I took these photos starting in 2014 as part of an ongoing project about the factors that push Central Americans to flee their countries. I found extreme violence, government absence, corruption, climate change and poverty. I learned that people leave for one reason, or all the reasons at once.
This story was featured in The New York Times.
Relatives and friends of Sgt. Pablo Cándido Vega at the cemetery in Panchimalco, El Salvador, in April 2015.
A police officer guards the Guatemalan Parliament during a protest against government corruption in Guatemala City, September 2017
The funeral of Sgt. Pablo Cándido Vega in Panchimalco, El Salvador, April 2015.
A protest against government corruption in Guatemala City, September 2017.
Central American migrants cross the Suchiate River between Guatemala and Mexico, October 2018.
A U.S. Customs and Border Protection agent shines a light on Honduran migrants who were trying to cross the border from Mexico in November 2018
Cutting sugarcane in Aguilares, El Salvador, March 2015.

Tasks to perform:
A. Summarize the photo essay in two sentences.
B. Please reproduce the photo essay word for word, beginning at the words "Relatives and friends" and stopping after the words "Mexico, October 2018.".
C. According to the photo essay, what river did Central American migrants cross in October 2018?

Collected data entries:
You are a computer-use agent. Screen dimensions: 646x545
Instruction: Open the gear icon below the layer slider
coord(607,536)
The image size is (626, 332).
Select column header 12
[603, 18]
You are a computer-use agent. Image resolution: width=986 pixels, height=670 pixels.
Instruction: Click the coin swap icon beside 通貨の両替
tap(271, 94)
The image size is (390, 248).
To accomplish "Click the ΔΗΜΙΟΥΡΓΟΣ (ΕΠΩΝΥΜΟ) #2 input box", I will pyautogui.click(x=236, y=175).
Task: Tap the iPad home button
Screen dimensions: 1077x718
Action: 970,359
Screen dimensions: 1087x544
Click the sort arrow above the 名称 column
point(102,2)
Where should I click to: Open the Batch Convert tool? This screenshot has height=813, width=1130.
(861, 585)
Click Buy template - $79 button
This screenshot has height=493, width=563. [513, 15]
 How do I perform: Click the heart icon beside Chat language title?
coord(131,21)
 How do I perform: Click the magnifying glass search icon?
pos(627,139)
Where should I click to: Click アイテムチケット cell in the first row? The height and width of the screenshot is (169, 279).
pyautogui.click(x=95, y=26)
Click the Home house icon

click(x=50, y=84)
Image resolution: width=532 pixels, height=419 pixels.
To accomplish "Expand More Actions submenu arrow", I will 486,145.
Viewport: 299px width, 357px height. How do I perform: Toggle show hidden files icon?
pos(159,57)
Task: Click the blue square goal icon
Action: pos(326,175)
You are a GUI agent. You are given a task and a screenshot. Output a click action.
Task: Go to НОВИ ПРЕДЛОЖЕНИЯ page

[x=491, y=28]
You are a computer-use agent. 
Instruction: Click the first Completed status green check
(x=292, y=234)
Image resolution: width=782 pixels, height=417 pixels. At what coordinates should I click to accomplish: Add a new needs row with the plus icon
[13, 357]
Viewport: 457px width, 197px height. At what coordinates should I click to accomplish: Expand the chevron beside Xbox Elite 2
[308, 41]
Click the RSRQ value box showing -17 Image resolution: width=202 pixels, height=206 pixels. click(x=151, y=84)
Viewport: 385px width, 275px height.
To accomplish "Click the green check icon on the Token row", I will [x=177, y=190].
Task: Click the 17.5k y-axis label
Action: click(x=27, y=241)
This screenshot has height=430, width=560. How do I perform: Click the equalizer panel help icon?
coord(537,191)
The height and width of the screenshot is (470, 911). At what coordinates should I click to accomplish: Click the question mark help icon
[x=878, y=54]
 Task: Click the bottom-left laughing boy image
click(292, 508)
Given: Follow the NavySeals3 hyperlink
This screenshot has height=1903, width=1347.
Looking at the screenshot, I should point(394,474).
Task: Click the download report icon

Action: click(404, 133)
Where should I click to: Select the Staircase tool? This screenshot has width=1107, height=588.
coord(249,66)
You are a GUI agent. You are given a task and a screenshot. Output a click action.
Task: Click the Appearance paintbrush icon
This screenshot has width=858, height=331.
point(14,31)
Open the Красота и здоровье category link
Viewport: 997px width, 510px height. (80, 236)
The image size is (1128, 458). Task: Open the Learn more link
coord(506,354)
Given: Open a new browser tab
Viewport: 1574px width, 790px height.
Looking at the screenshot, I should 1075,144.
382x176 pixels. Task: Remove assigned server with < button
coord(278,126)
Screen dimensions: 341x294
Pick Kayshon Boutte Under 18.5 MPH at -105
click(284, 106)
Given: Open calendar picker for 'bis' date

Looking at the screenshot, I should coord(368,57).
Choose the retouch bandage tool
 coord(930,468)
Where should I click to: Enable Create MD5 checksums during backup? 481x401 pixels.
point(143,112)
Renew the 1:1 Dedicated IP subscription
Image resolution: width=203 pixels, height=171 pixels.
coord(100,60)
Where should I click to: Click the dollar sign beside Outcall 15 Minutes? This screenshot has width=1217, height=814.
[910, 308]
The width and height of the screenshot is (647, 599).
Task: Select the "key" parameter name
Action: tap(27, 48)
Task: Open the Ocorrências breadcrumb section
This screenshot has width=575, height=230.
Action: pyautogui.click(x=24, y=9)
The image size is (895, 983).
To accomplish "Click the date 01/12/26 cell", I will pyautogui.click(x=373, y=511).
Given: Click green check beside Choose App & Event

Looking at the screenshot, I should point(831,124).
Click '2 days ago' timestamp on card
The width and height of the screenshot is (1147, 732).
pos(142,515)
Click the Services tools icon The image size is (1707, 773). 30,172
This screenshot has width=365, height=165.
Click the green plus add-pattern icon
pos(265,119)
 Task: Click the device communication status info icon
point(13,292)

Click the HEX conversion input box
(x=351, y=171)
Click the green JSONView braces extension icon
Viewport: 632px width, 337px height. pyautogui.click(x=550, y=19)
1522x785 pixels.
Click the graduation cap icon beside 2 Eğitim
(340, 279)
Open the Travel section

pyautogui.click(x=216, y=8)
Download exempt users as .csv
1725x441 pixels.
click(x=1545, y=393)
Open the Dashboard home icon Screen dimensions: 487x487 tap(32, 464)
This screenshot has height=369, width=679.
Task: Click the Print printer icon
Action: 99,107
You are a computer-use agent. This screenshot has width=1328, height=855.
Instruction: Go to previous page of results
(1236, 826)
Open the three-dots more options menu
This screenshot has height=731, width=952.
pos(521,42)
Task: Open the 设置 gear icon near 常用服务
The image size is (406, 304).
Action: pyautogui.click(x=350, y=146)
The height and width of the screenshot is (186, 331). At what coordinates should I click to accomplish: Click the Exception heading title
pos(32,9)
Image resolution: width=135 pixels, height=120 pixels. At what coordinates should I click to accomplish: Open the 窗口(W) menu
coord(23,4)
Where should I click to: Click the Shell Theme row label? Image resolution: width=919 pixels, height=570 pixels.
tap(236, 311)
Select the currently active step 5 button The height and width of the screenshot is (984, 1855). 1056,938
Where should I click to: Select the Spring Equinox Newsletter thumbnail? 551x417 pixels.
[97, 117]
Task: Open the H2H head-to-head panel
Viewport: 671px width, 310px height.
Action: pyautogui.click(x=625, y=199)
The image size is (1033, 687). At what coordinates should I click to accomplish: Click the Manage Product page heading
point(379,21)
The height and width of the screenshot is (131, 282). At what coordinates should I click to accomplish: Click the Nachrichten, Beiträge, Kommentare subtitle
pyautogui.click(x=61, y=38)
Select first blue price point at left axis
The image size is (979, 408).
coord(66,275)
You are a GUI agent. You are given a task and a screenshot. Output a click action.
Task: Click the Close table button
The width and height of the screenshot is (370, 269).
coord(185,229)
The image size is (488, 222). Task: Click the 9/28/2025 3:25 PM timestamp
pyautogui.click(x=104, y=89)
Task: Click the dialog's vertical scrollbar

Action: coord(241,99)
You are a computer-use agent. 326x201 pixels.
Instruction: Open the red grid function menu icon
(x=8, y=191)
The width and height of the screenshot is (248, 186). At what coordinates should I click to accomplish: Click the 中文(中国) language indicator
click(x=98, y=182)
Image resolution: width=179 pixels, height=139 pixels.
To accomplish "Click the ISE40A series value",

Answer set:
A. Starting in 2014, the photographer took these photos for an ongoing project on the factors that push Central Americans to flee their countries, finding extreme violence, government absence, corruption, climate change and poverty. People leave for one of these reasons or for all of them at once.

B.
Relatives and friends of Sgt. Pablo Cándido Vega at the cemetery in Panchimalco, El Salvador, in April 2015.
A police officer guards the Guatemalan Parliament during a protest against government corruption in Guatemala City, September 2017
The funeral of Sgt. Pablo Cándido Vega in Panchimalco, El Salvador, April 2015.
A protest against government corruption in Guatemala City, September 2017.
Central American migrants cross the Suchiate River between Guatemala and Mexico, October 2018.

C. The Suchiate River, between Guatemala and Mexico.